Its a good idea to remove the top shoot, this will help the cutting put its energy into forming roots instead of top growth,

Then its a case of filling a pot with nice damp soft free draining compost (add some grit to prevent the compost getting waterlogged and the cuttings rotting) and making a little hole using a plant label of chopstick or knitting needle (something long and thin) and inserting your cutting, don't just push the cutting into the compost as its quite delicate and you can damage the base. I rarely use hormone rooting powder, but you can, it contains fungicide to help prevent the cutting rotting.

if you put the cuttings around the side of the pot they stand a better chance of the roots striking, as the roots hit the side of the pot they will branch out and grow stronger. Also you can fit quite a few in a pot and save on space. Try to avoid the cutting touching each other.

If you have a lot of large leaves on your cuttings (like with these mint cuttings) cut the leaves in half.
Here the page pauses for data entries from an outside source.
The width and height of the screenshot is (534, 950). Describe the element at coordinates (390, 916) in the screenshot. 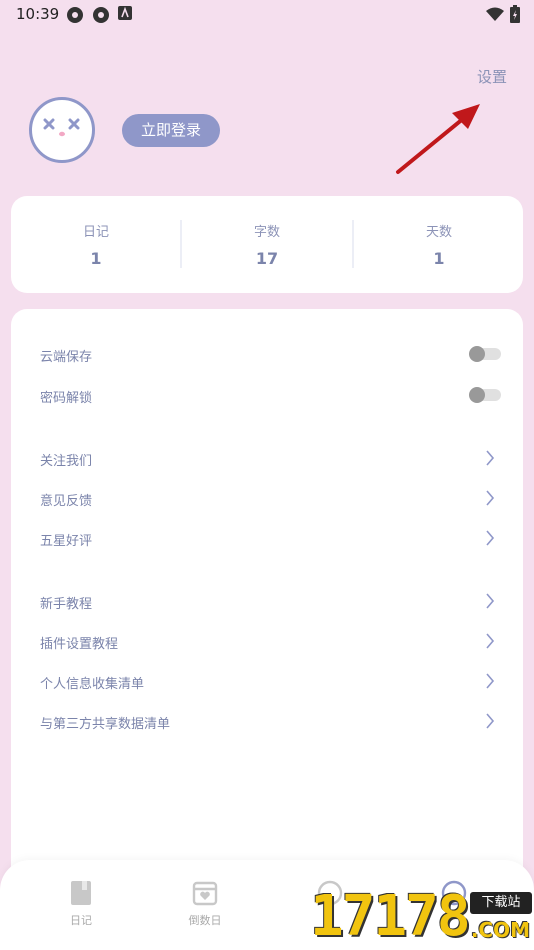

I see `watermark-number: 17178` at that location.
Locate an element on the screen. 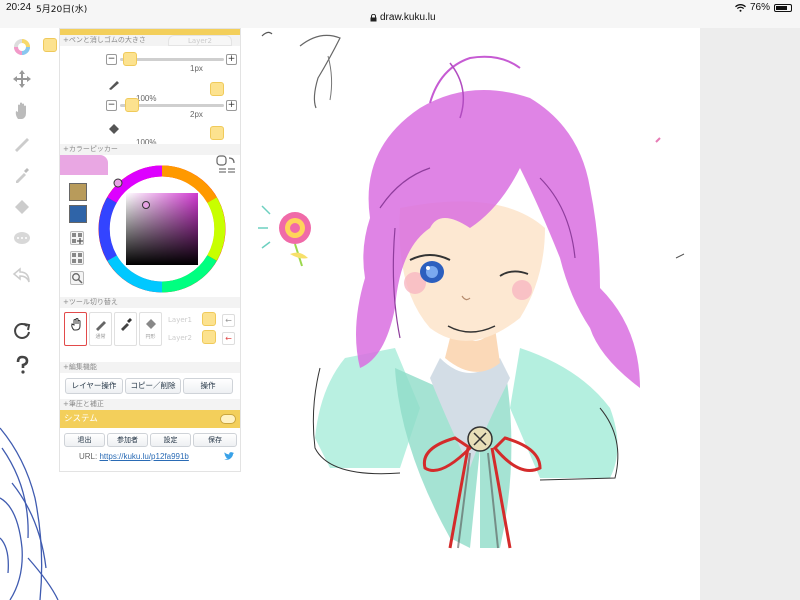 The height and width of the screenshot is (600, 800). share-url-link: https://kuku.lu/p12fa991b is located at coordinates (144, 456).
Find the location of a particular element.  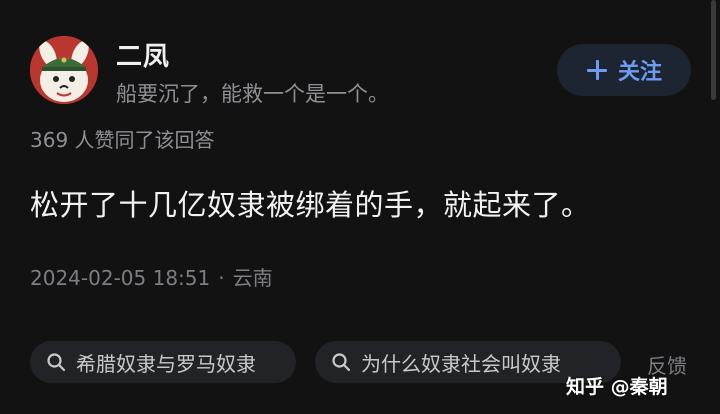

author-name: 二凤 is located at coordinates (143, 54).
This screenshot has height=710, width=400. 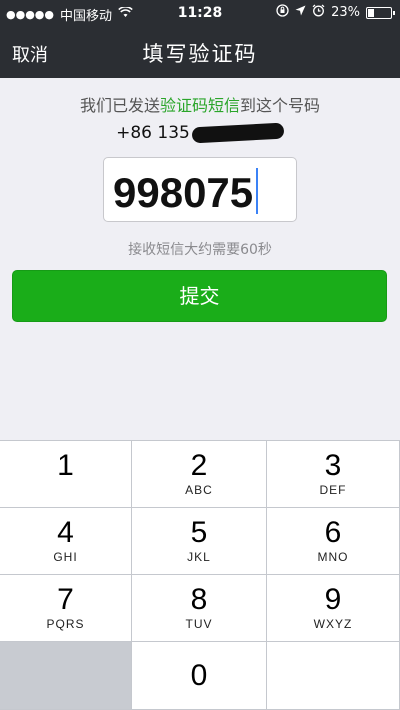 What do you see at coordinates (199, 490) in the screenshot?
I see `key-letters: ABC` at bounding box center [199, 490].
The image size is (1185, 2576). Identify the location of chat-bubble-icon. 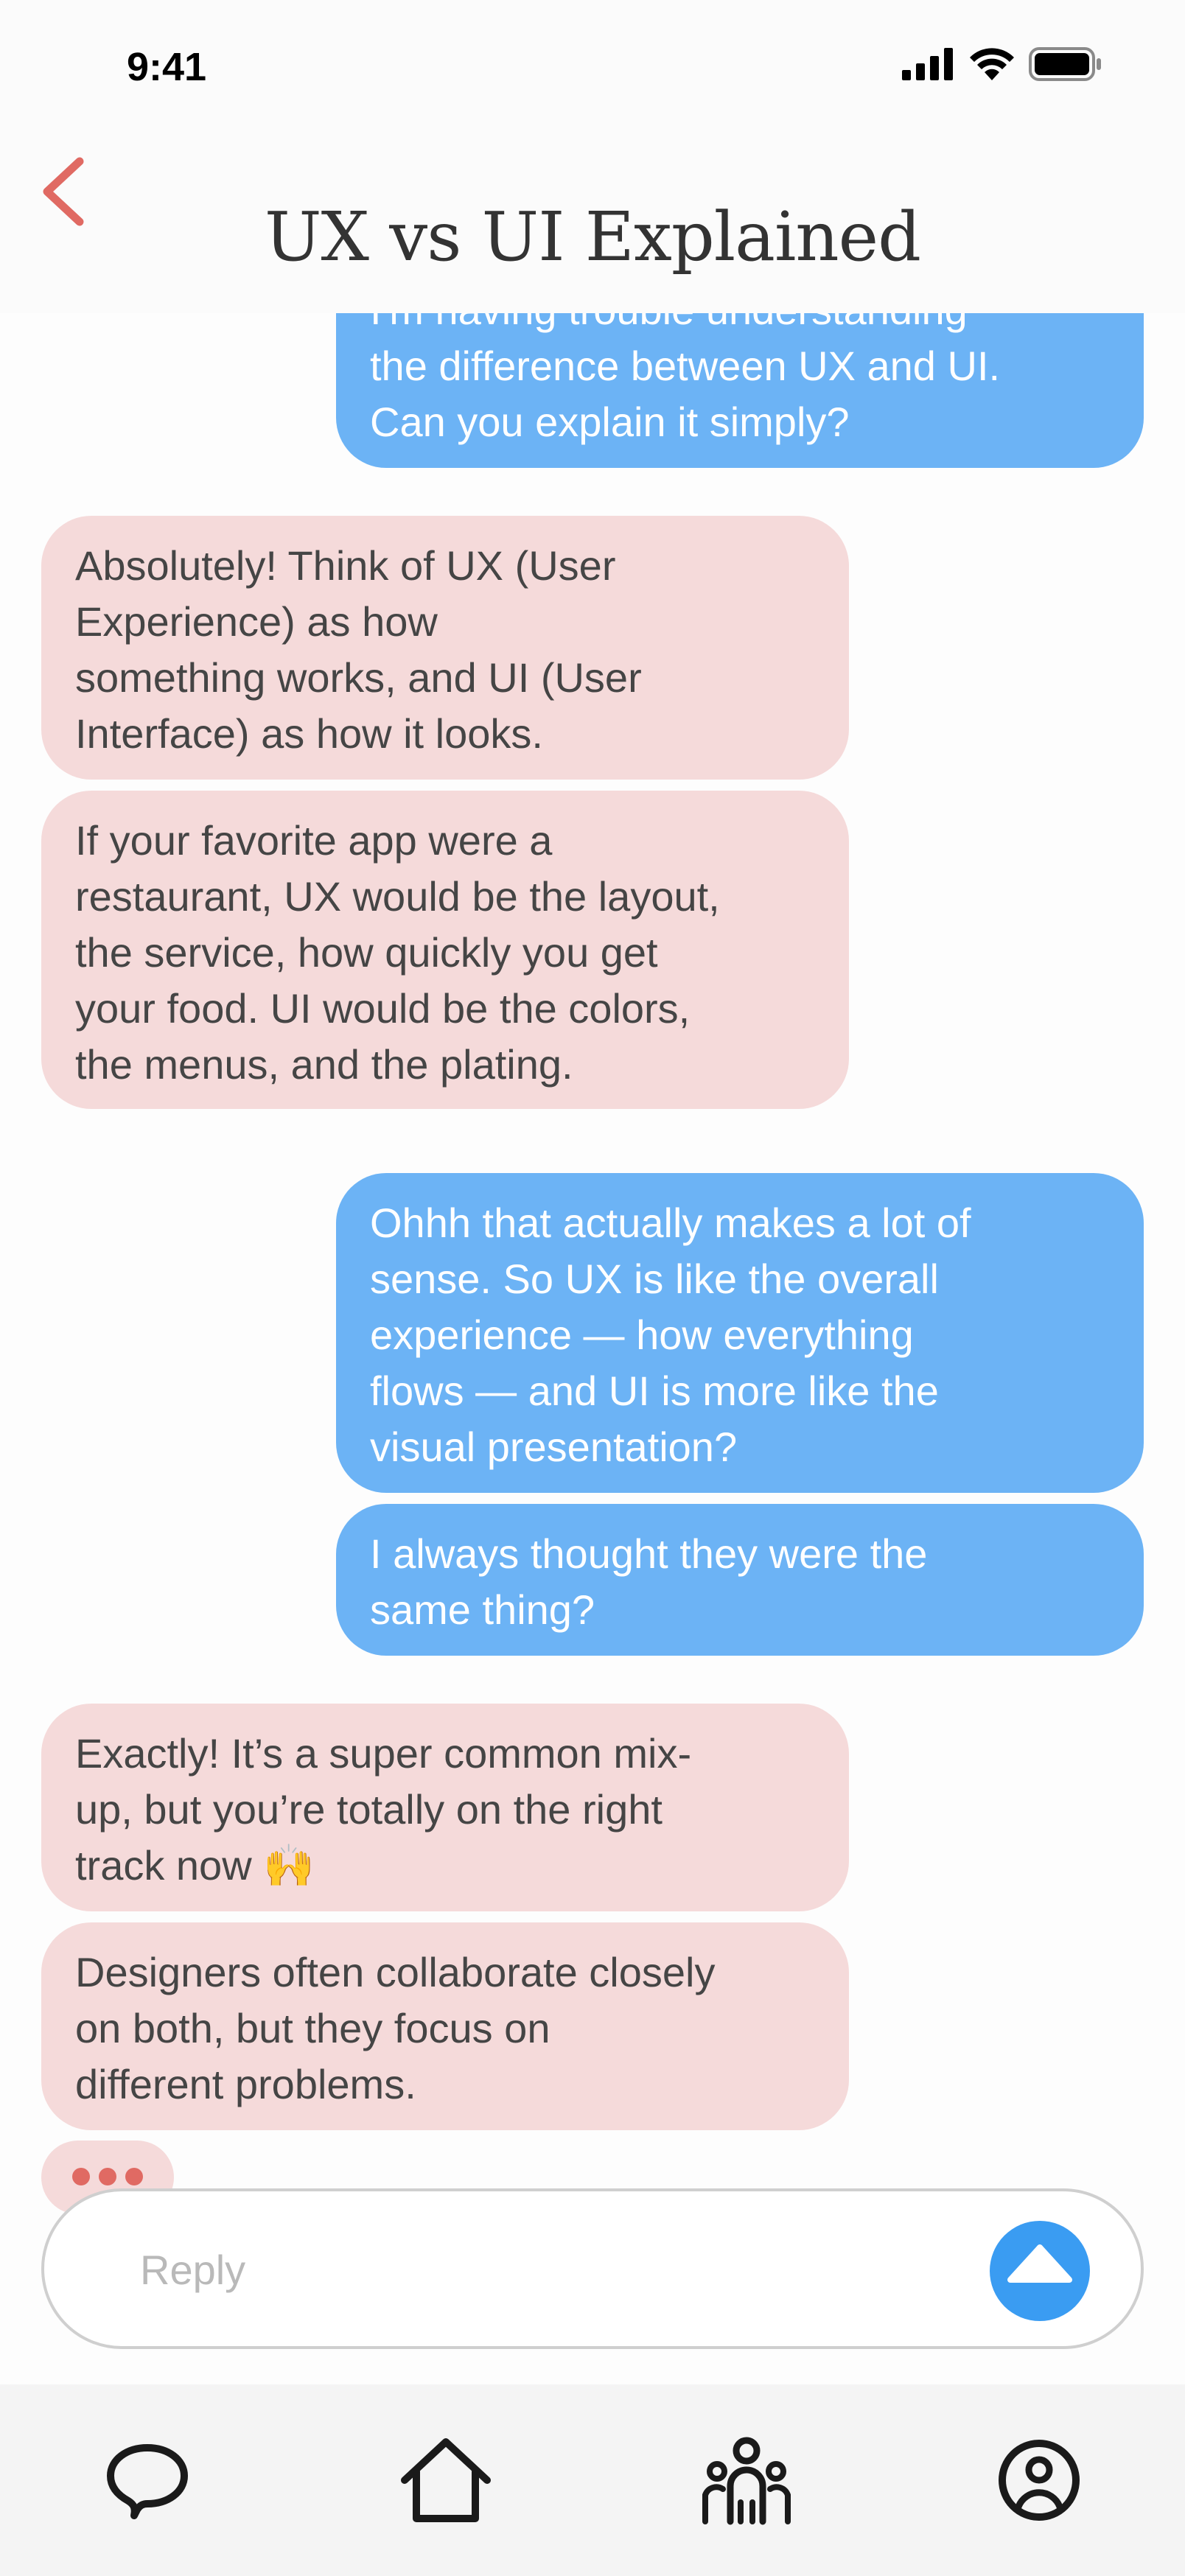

This will cut down on water loss from the leaves (OK science bit coming up.... the cells in the leaves put a pressure on the roots to suck up water, respiration. buy reducing the surface area you reduce the force of the pressure.)

You need to keep your cuttings moist until the have formed roots (to check gently turn the pot upside down and you'll see little roots poking out the bottom) They need humidity to keep the leaves moist (look out more science.... the leaves in plants are surrounded by an invisible film of moisture, when this film is lost they put pressure on the roots to replace it and your little cuttings haven't any roots yet so it will be curtains for them) mine are in my little greenhouse or you could put a clear plastic bag over the pot kept secure with an elastic bag, make sure the cuttings don't touch it.

So heres my little collection which hopefully in a few weeks will be ready to be planted out.

I even used the mint leaves I removed on the cuttings to make a cup of tea
which was lovely except for the bits of compost floating about in it.

Jess x

1 comment:

Anonymous said...

Thanks so much, this is probably the fifth tutorial on cuttings I've found and the first that is clear to me as a beginner. Also love how fuss free you keep it. No rooting hormone, domes and such.